Despite the $41 million Wells Street Bridge project now underway, many are in trouble.
The iconic moveable bridges have for the first time made Landmarks Illinois’ “Ten Most Endangered Historic Places” for 2013, along with the one-time home of legendary Chicago Blues musician Muddy Waters.
While many of the bridges are still in operation, others including the Art Deco-style North Ashland Bridge — are deteriorating due to a lack of funds to make repairs, according to Landmarks.
“The sites named to the list are all exceptionally important to not only local residents, but the local economy,” said Bonnie McDonald, president of Landmarks Illinois. “By calling attention to the potential for their reuse and revitalization, we are encouraging job creation and economic development across Illinois — something everyone can support.”
McDonald said her organization is pleased that the city’s Department of Transportation is preparing a bridge preservation plan. The hope is that parts of those bridges that need to be replaced could be salvaged — such as bridge houses.
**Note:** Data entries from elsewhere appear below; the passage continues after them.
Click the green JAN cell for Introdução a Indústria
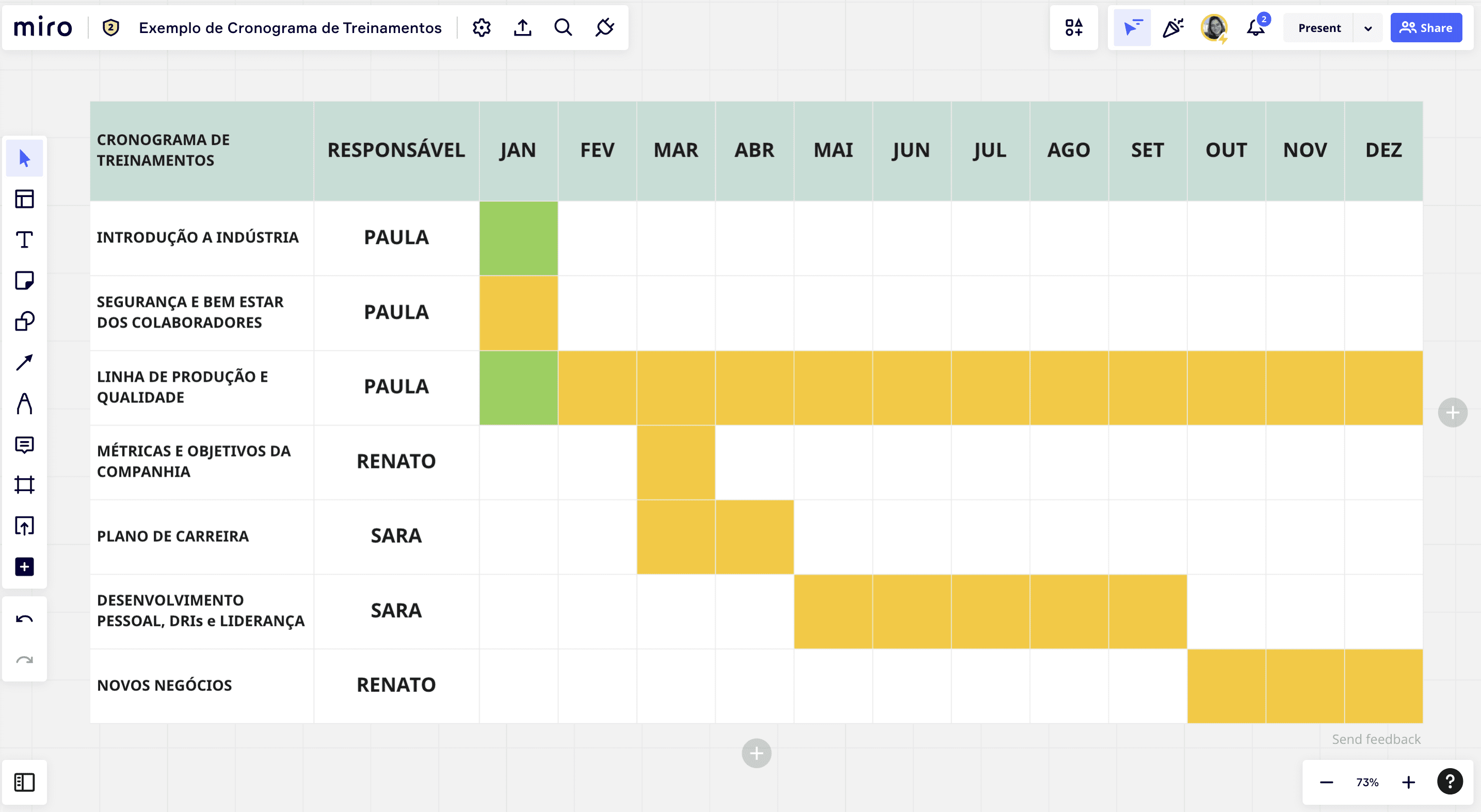point(518,238)
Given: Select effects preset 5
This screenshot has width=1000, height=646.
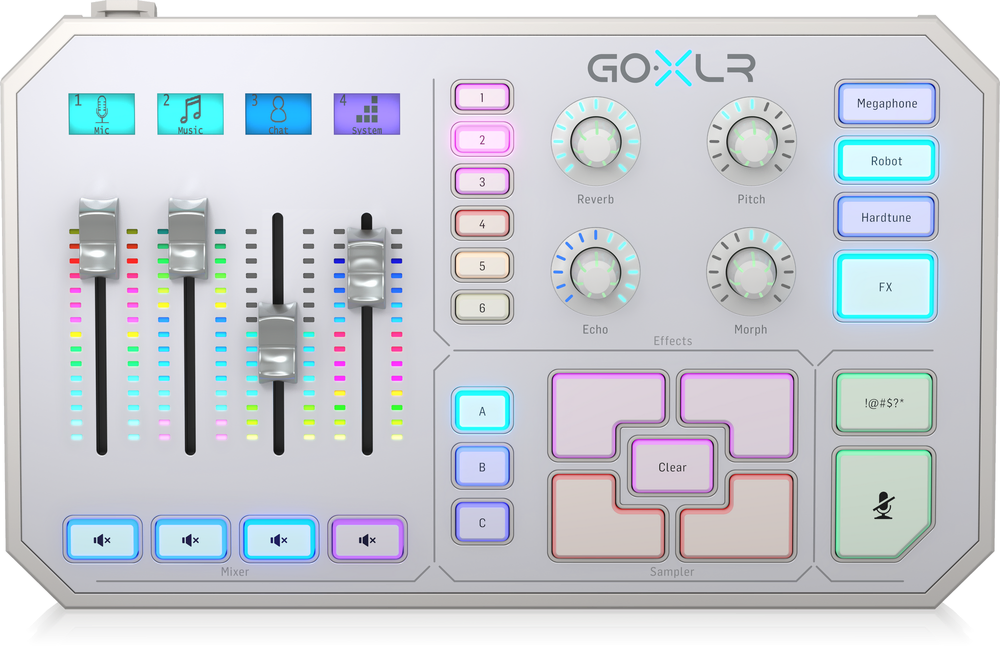Looking at the screenshot, I should pyautogui.click(x=482, y=266).
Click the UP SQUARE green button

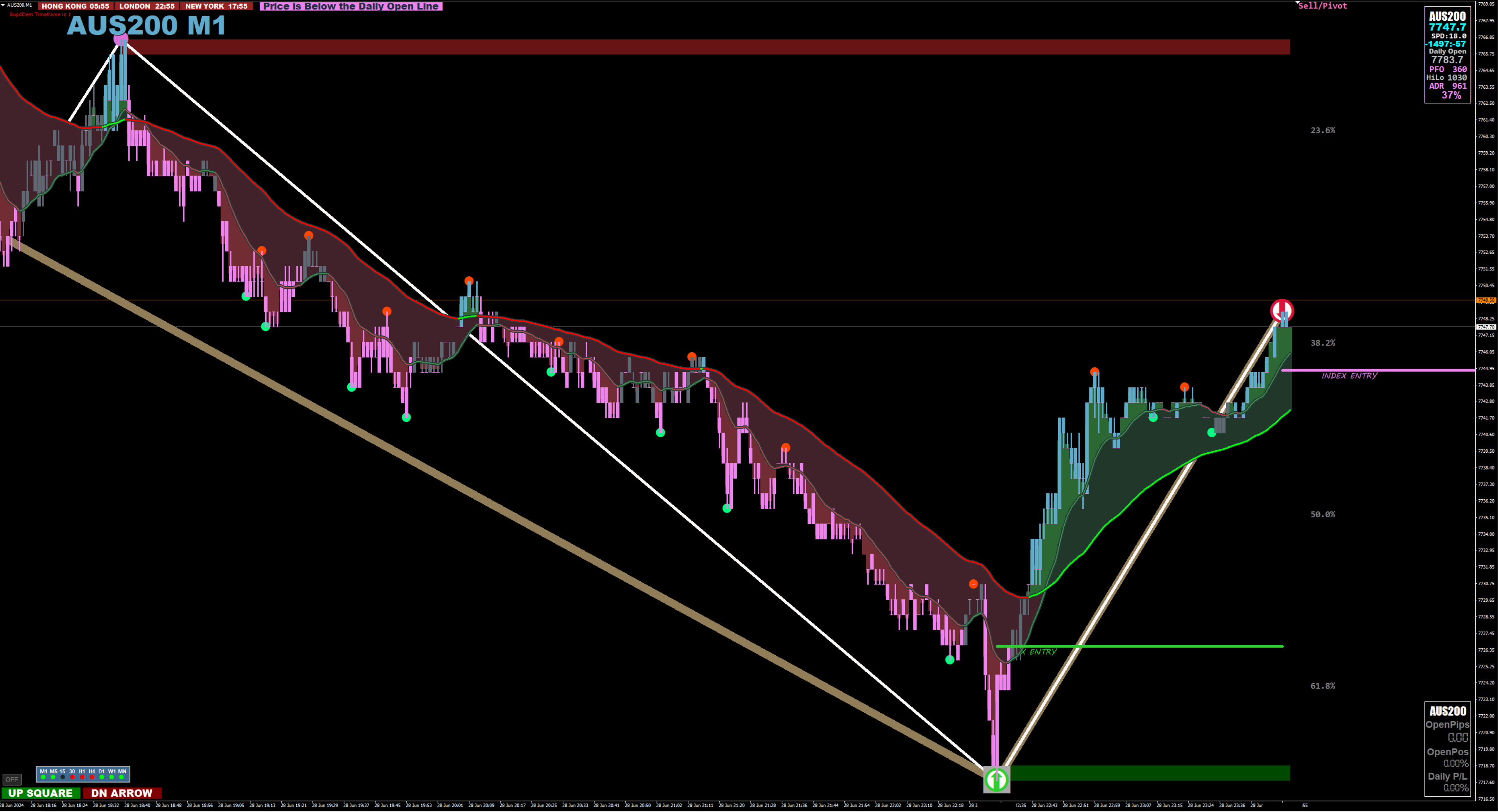tap(41, 793)
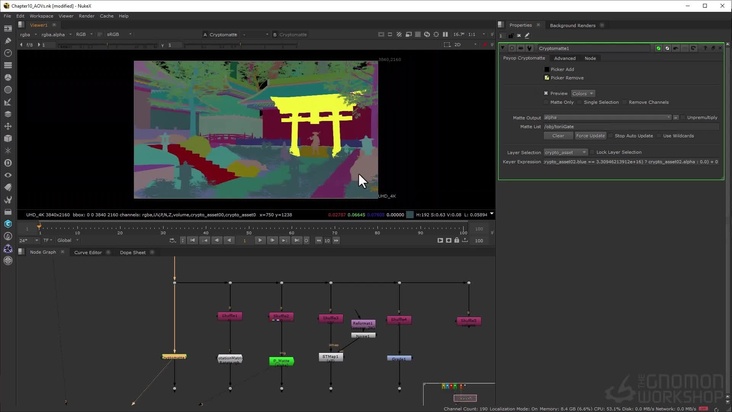Toggle the Preview checkbox
The image size is (732, 412).
(546, 93)
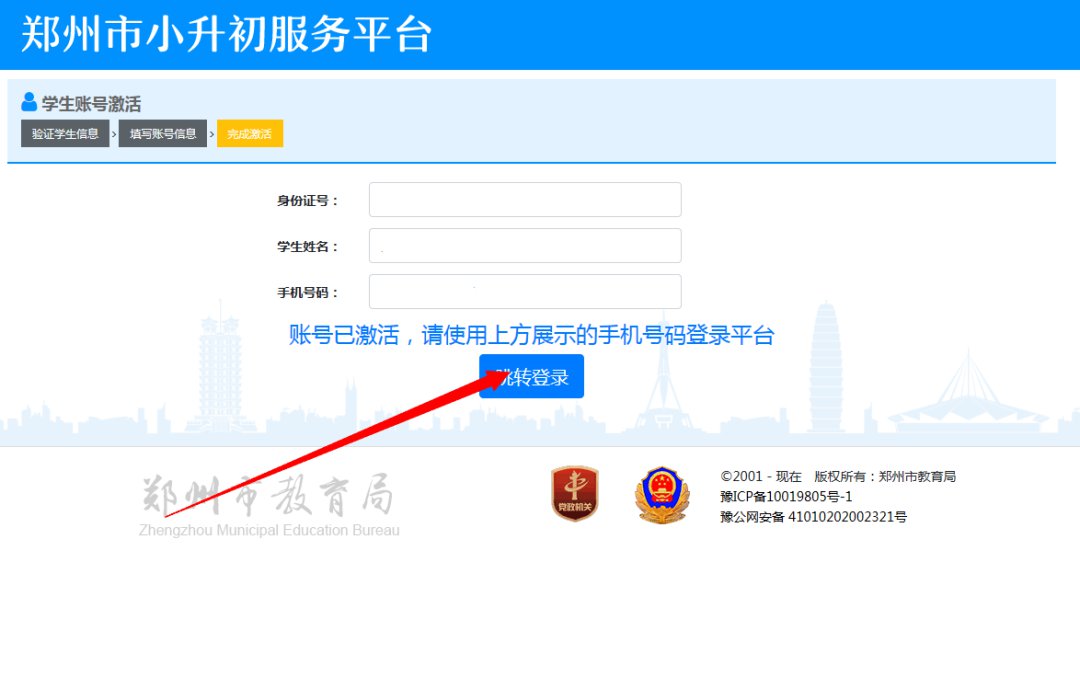Click the user icon beside 学生账号激活
1080x677 pixels.
click(29, 102)
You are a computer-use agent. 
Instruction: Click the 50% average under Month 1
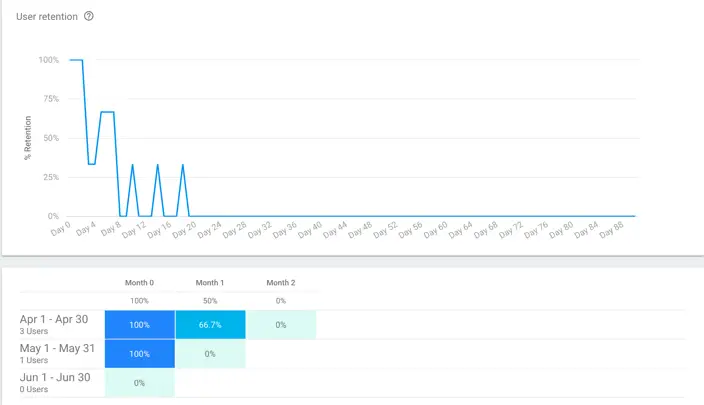210,301
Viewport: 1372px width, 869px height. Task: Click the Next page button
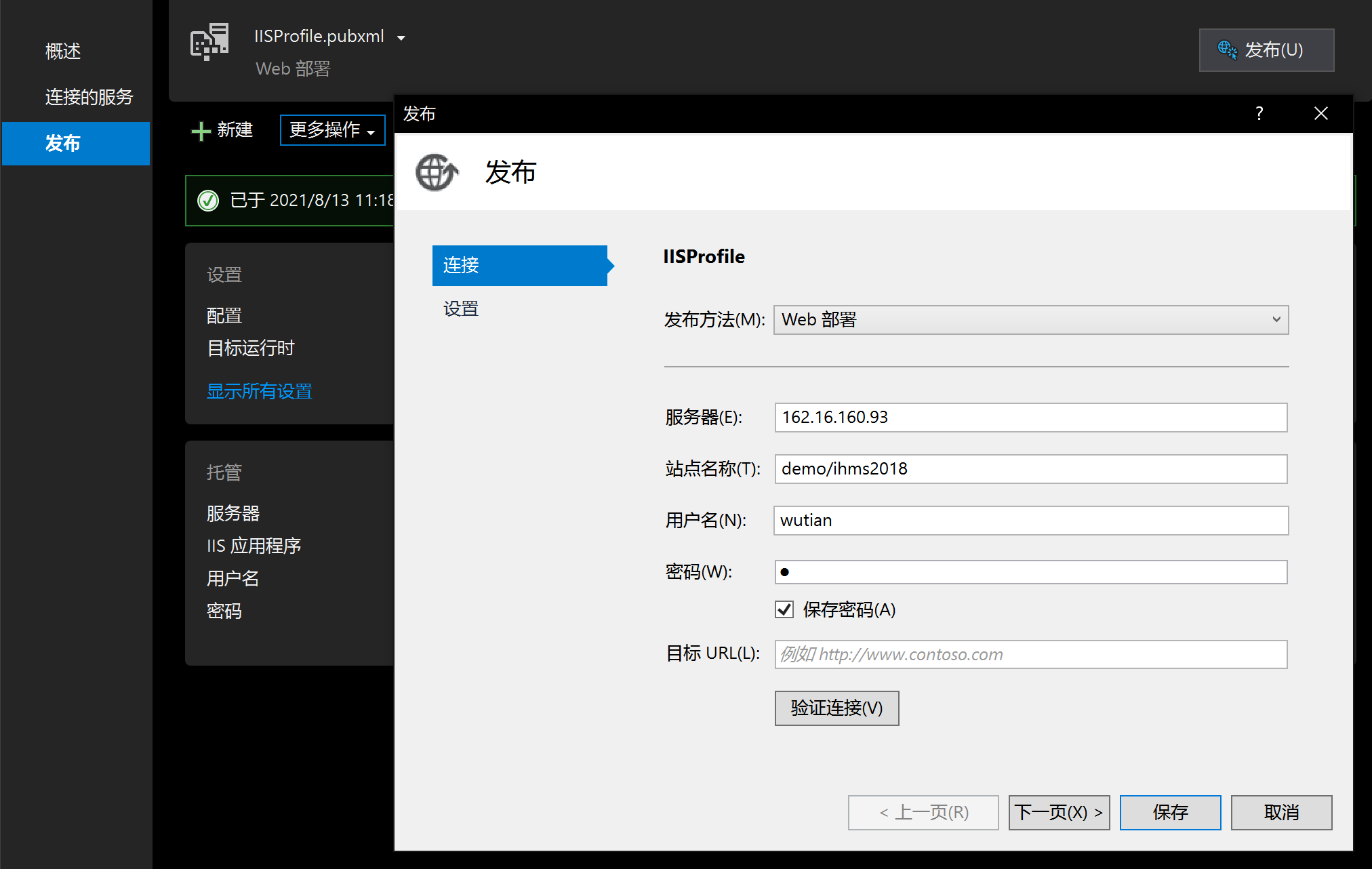click(1058, 812)
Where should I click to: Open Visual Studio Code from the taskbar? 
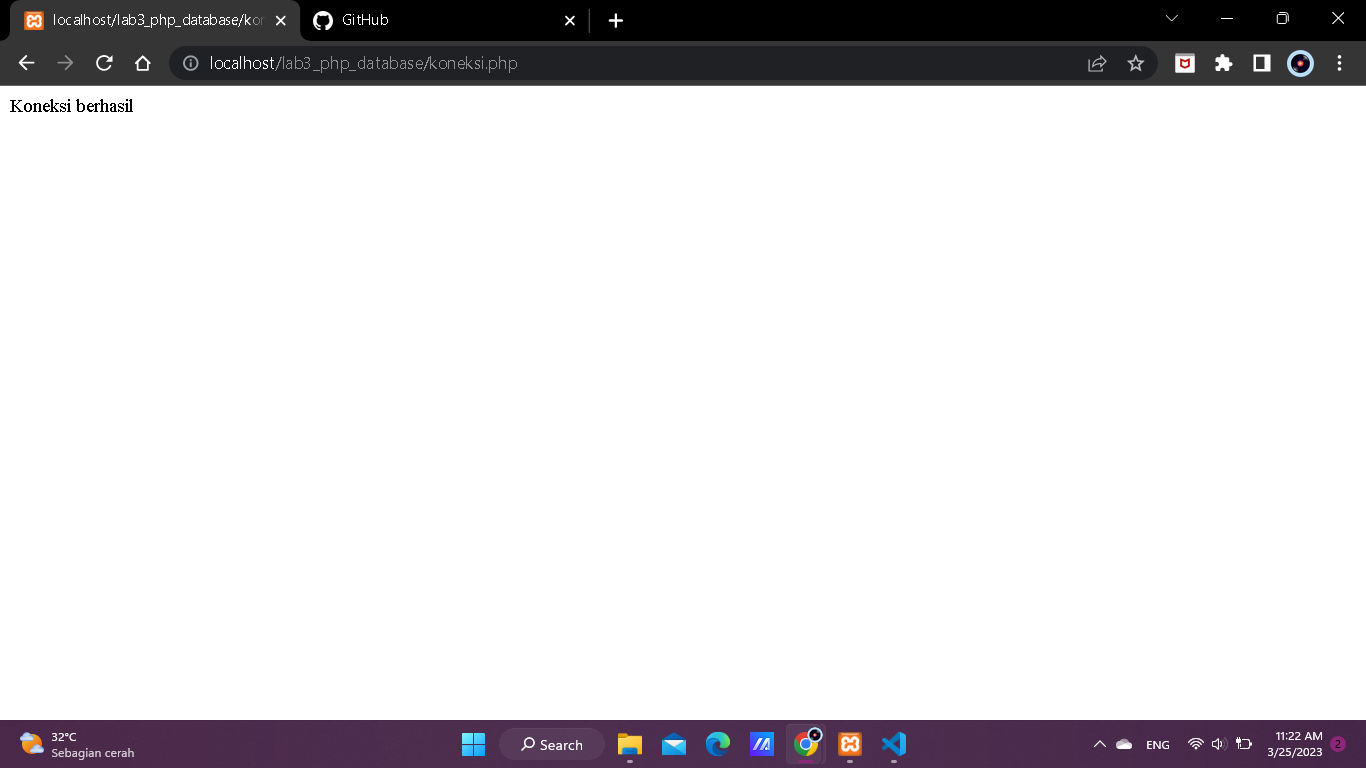893,744
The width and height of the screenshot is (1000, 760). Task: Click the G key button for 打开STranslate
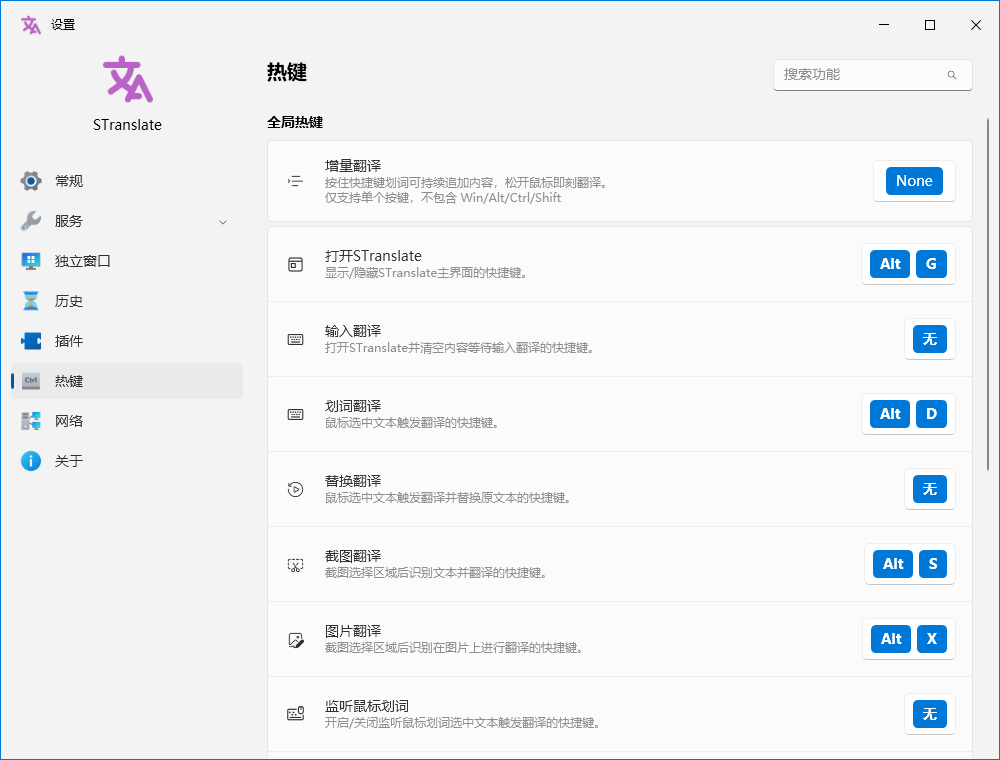[931, 264]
Landmarks is also trying to draw attention to Muddy Waters’ one-time home at 4339 S. Lake Avenue, which has been vacant for a decade. McDonald said it is still owned by a Waters’ relative, and the hope is to raise enough money to renovate the house and preserve it as a museum. Waters lived in brick row house from the mid-1950s into the 1970s, McDonald said.